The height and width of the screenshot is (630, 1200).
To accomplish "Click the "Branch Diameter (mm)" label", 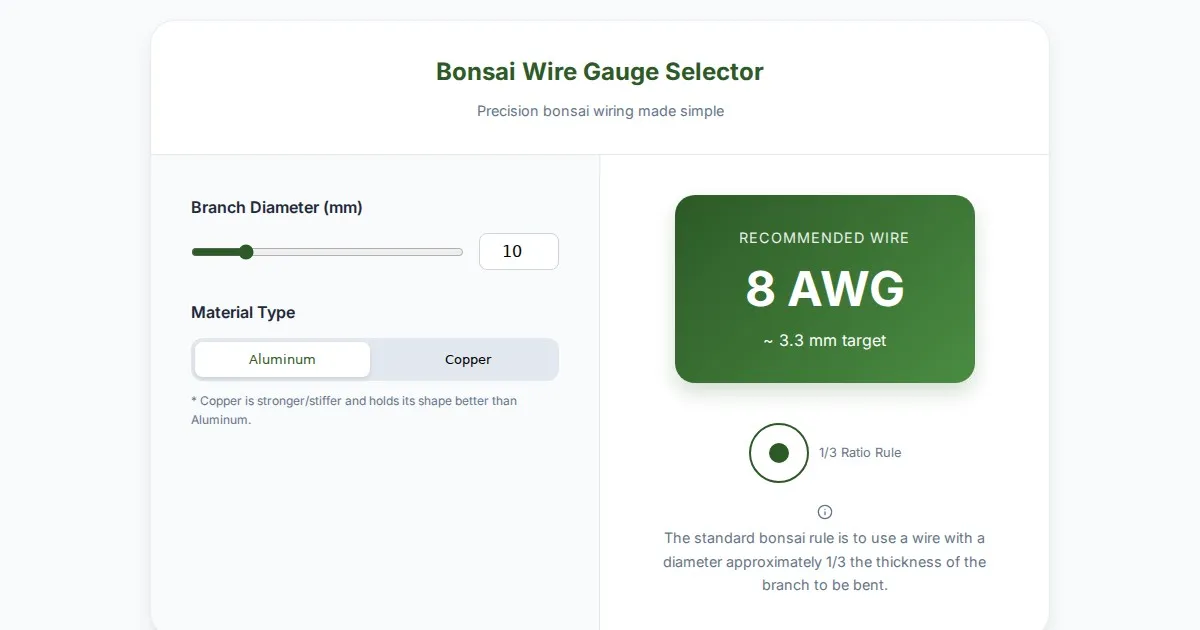I will (277, 208).
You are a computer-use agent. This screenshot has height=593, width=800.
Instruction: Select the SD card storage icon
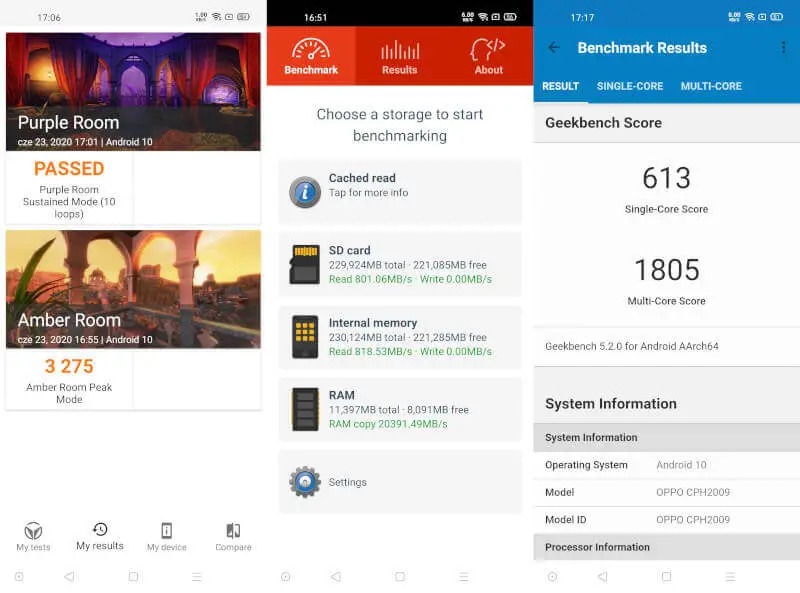[x=305, y=264]
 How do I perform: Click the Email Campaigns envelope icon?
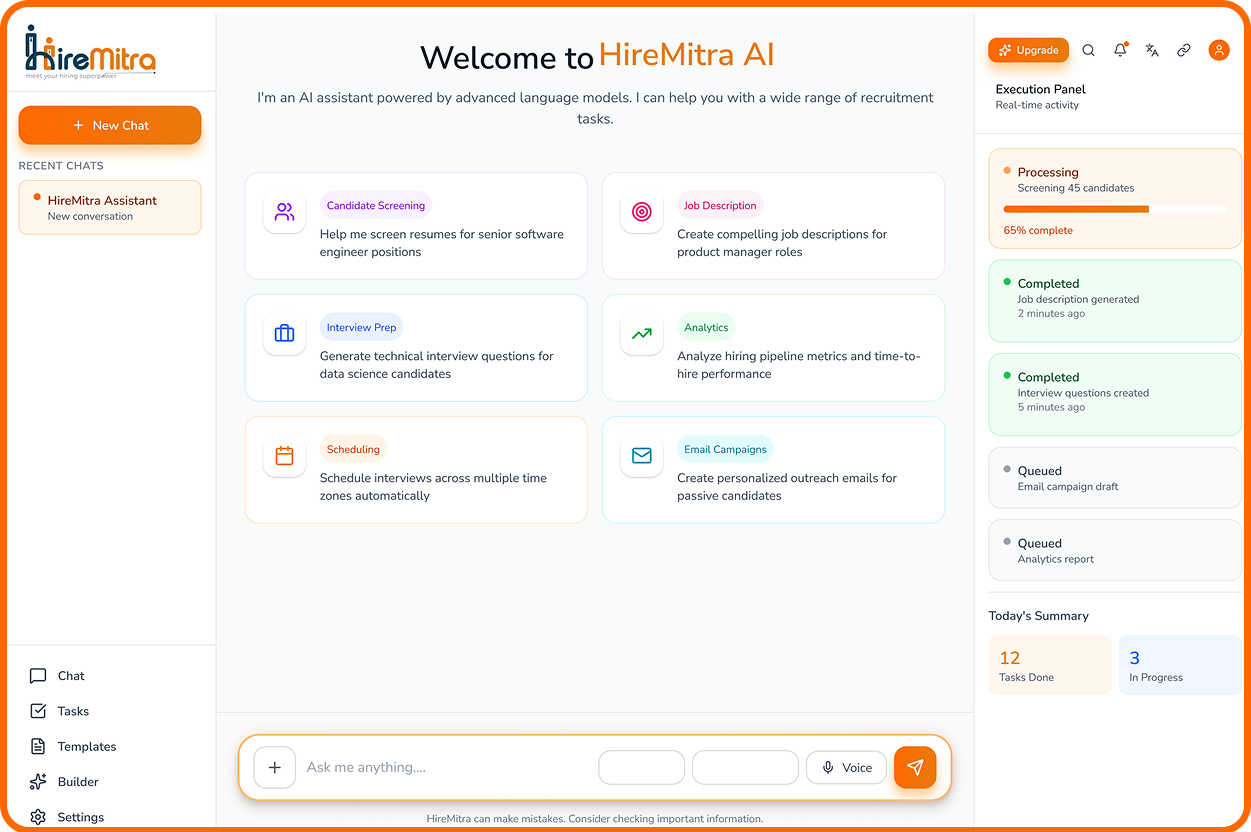tap(642, 456)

## Stated exercise
Copy the listing word for word, from the line containing "How do I perform: Click" through the end of the listing, including both ends. Leave out the pictures.

## Solution to this task
 How do I perform: Click the Email Campaigns envelope icon?
tap(642, 456)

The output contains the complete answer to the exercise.